Previously, I outlined our simplified approach to leveraging data as a strategic asset to create a competitive advantage. This methodology grouped activities into three distinct technology areas of focus: Data Integration, Data Management, and Data Presentation, which require a best practices approach to handling the organizational dynamics to successfully deliver these capabilities to the enterprise.
This article is primarily focused on data management which is the second part of this methodology.
Data Management is about recognizing your data as an asset and one of your organization’s most valuable resources. You must thoughtfully collect, store, model, and govern your data in a way that optimizes the performance of your data-driven applications. These tasks will support the streamlining of your data lifecycle to enable a data-driven organization by moving the data closer to the point of action.
Data Collection is focused on the process of managing the data that you are collecting. At first glance, many customers will say that they want to simply collect all data and keep it forever. While this may be a noble answer, it certainly is not the most effective approach; leading to the much more ambitious practice of trying to boil the ocean. As a big believer in agile development practices that deliver numerous iterations to deliver value along the way, I always recommend that we start small by focusing on what data is essential to the business process and what the different retention policies should be for this data.

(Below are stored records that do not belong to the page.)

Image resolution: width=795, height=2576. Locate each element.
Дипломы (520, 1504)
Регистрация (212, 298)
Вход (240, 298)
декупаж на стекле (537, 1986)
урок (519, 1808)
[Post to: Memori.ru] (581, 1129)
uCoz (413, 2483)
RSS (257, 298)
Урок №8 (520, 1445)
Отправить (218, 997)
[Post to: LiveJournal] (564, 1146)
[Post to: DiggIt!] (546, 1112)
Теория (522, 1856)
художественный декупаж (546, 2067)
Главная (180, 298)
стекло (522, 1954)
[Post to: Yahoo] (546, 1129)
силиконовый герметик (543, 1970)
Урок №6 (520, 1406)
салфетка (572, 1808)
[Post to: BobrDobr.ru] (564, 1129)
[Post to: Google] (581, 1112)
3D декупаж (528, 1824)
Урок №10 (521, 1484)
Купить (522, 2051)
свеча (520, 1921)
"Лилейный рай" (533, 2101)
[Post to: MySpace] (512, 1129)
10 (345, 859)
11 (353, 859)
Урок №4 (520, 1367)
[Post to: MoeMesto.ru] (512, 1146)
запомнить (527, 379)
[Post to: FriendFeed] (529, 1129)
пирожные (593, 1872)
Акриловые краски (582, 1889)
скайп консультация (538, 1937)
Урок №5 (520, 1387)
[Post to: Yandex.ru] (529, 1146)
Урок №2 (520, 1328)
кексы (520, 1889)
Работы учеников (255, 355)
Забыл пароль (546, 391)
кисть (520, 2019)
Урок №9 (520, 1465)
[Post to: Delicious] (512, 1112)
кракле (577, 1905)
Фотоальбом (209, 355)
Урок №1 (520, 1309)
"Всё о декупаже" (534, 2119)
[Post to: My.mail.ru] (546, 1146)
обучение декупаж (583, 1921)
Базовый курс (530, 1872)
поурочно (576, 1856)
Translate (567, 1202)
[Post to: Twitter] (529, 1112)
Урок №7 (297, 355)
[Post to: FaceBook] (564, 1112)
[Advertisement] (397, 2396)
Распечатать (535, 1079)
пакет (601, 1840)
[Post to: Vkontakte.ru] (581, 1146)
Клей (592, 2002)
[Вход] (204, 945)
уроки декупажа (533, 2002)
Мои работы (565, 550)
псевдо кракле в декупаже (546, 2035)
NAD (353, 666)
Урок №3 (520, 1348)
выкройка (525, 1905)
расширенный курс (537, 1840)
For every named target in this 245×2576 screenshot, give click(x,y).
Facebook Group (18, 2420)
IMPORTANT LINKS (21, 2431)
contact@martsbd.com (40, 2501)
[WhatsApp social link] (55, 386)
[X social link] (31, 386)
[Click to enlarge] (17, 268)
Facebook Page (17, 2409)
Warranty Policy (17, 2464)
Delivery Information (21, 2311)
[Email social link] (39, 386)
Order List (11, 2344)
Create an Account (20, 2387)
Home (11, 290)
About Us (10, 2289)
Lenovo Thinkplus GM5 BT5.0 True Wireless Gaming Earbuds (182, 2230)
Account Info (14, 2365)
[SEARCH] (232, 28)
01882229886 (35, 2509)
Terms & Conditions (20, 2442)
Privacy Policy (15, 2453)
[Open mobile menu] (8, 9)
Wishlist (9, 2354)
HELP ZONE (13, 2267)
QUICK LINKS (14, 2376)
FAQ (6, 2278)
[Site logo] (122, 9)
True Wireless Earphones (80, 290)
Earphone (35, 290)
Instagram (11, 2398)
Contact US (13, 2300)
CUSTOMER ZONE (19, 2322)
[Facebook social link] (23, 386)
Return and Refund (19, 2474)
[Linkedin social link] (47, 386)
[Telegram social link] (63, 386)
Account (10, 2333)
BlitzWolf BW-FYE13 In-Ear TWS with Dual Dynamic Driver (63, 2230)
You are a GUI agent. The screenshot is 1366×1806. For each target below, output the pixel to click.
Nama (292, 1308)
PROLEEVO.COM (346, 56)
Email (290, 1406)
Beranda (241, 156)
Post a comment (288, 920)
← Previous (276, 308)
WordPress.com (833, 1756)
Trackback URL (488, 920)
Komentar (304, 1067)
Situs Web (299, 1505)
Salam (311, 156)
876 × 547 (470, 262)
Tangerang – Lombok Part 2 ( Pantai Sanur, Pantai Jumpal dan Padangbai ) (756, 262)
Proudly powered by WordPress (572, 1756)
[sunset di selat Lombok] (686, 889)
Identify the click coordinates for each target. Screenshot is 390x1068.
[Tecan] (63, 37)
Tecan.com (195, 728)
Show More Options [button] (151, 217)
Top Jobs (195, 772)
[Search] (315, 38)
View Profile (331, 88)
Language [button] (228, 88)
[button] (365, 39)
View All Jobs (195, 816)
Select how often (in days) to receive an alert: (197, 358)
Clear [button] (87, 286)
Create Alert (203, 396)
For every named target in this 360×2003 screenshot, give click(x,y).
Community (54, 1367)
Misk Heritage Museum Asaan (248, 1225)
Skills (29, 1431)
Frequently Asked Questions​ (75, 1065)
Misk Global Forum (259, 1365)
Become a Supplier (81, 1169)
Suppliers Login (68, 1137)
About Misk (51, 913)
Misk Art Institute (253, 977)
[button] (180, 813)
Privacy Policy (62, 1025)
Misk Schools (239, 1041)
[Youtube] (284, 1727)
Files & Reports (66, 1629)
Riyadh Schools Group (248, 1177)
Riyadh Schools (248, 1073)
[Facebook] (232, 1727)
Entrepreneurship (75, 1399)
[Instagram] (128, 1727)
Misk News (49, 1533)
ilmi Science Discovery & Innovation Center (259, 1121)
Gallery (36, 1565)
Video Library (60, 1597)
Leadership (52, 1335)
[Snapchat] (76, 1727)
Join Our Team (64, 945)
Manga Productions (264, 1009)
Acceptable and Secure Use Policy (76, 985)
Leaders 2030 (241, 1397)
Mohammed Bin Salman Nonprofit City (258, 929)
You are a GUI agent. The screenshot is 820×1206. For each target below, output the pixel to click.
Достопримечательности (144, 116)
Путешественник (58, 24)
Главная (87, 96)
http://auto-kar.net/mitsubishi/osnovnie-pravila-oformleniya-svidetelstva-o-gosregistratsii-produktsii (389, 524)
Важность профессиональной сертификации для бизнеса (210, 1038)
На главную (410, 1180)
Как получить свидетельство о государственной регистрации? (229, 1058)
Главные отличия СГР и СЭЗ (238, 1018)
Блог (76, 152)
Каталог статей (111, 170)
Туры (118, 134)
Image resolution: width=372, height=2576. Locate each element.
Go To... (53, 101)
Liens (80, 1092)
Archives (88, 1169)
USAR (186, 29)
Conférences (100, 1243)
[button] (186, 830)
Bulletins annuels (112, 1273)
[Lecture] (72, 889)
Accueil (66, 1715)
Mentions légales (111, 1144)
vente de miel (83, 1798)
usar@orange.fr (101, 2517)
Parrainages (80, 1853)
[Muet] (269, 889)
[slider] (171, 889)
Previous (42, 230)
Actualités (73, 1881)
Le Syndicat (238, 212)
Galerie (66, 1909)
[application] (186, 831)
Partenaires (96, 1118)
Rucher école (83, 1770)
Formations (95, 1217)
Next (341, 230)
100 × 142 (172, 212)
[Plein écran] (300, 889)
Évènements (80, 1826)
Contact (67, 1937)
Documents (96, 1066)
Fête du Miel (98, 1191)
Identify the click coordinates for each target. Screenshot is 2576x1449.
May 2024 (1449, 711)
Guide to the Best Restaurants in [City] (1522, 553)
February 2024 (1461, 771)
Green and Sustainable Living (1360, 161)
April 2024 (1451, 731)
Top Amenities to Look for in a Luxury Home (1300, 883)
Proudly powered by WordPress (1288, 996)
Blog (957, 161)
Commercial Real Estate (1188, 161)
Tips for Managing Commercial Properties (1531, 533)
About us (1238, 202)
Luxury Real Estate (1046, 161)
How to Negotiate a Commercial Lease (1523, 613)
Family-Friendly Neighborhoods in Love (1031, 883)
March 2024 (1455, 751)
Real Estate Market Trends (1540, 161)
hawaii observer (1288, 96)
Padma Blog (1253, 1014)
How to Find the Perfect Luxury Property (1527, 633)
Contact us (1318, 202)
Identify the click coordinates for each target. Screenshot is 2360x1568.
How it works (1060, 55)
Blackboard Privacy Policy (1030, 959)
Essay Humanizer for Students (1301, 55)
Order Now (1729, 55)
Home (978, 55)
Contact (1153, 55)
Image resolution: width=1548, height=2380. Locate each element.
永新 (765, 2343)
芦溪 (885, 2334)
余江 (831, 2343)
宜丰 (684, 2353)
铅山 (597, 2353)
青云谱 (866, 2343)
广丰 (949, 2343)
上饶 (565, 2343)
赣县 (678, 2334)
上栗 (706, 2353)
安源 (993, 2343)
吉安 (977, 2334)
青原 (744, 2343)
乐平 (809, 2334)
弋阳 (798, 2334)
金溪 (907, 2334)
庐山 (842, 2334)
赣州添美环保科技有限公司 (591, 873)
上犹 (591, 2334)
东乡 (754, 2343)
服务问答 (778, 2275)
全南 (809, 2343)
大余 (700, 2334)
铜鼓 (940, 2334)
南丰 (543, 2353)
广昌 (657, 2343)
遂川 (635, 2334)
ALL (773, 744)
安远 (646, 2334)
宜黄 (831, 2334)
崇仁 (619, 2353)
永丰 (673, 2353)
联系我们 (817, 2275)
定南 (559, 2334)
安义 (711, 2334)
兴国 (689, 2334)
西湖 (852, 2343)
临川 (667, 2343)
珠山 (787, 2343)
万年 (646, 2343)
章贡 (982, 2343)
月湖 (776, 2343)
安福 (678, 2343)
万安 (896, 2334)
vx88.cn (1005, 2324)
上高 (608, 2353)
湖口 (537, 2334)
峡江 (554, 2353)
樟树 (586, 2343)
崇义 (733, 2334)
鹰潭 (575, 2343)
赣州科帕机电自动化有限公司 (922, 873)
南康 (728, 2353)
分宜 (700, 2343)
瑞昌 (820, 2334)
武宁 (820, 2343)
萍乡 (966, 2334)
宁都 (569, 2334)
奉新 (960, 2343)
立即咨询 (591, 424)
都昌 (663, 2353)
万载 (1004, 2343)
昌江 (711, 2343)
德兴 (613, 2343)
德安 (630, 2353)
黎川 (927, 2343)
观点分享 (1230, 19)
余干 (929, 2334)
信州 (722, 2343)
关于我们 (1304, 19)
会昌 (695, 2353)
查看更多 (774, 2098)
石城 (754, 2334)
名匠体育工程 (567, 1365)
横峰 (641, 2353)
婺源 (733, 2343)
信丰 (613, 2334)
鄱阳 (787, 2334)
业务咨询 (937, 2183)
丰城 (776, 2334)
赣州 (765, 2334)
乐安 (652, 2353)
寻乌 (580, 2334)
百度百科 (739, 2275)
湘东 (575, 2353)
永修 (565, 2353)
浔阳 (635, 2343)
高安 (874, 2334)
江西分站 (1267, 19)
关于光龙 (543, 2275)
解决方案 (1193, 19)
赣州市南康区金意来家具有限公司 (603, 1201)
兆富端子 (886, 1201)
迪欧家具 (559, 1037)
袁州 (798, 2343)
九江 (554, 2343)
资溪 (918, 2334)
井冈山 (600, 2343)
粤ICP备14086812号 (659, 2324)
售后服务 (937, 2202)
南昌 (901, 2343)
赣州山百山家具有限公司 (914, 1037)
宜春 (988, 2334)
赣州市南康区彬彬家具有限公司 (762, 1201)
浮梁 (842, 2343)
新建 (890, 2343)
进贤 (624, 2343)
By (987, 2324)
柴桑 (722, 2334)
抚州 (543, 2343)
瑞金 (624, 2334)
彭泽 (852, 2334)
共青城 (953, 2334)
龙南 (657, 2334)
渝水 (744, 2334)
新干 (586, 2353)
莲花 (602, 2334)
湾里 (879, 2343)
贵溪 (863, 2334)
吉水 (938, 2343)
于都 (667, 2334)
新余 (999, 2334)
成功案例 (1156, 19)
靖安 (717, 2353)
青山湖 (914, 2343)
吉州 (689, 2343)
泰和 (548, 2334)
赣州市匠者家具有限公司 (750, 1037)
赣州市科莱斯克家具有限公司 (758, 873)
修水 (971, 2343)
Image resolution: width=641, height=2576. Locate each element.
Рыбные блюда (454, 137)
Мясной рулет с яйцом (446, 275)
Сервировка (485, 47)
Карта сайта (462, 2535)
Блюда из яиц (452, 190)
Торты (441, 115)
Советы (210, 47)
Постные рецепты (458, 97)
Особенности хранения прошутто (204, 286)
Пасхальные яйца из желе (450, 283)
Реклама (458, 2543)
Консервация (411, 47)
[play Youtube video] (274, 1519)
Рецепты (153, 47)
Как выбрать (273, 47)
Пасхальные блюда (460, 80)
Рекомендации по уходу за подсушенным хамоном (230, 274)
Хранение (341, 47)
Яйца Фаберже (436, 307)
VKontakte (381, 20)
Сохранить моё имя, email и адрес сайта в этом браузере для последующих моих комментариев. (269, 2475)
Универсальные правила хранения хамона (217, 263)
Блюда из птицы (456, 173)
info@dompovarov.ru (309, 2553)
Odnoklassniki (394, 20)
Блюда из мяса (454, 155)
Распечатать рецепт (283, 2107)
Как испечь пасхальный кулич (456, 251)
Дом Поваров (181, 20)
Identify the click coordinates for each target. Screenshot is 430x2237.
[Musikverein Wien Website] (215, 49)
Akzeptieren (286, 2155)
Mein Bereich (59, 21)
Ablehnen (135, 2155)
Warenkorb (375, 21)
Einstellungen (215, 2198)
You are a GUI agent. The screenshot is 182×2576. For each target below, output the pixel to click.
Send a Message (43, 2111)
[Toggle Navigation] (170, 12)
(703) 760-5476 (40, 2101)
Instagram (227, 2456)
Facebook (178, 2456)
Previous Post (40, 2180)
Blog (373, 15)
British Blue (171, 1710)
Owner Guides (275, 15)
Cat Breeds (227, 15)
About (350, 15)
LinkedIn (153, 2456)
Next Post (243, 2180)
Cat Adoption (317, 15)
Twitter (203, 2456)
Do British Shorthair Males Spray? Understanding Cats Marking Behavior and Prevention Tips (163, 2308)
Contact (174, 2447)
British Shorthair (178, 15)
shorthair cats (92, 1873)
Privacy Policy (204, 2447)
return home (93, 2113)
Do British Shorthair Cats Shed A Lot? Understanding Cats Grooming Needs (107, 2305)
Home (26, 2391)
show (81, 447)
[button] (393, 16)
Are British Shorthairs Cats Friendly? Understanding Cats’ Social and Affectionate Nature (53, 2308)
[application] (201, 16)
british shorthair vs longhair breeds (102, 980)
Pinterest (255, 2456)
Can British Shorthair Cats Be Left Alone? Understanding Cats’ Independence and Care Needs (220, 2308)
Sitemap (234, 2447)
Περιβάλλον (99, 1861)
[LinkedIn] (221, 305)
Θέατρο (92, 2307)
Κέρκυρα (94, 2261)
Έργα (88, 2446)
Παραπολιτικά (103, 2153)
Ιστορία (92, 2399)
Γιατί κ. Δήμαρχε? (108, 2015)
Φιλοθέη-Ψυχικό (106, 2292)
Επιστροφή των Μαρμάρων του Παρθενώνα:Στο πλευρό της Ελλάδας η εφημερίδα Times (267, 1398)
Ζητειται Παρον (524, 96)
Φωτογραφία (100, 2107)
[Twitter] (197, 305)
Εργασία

Data Storage is about supporting the data lifecycle and how we should best store our data to support additional processing of the data and support business activities. This is about determining the best method to support these processes based on several variables while applying business rules based upon data classifications. Here are a few variables that would affect the data storage strategy: is the data structured or unstructured, what point of the data lifecycle is this data being stored, and what if any additional processing of this information may need to occur? In a simplified data process, you may have multiple storage points supporting the data throughout the data lifecycle as it moves closer to the point of action. An example is that you could initially store data in a data lake, applying some data integration techniques and transformations to then store in a data warehouse, which can then be moved and further processed to be stored in a business process specific data mart or analytics application that is closer to the point of action. As it relates to the data lifecycle, it is extremely important to factor in how the data will be used currently along with how it could be leveraged in the future as you start to think about where and how the data will be stored.
Data Modeling is a structured representation of the data geared towards the context in which the data will be used. This data must be structured in a way that is easy to use and understand while meeting the needs of the business users along with supporting the associated business processes. Effective data models must be designed with a focus on the process that it’s designed to support. This is another area where agile development practices play an important role. Again, I would recommend starting small and progressively enhancing the model to make it more complete.
In summary, data management plays a critical role in supporting the data lifecycle and building the foundations that make streamlining the data lifecycle possible. Organizations should carefully plan and consider their data management strategy and how it can support the larger needs of the organization.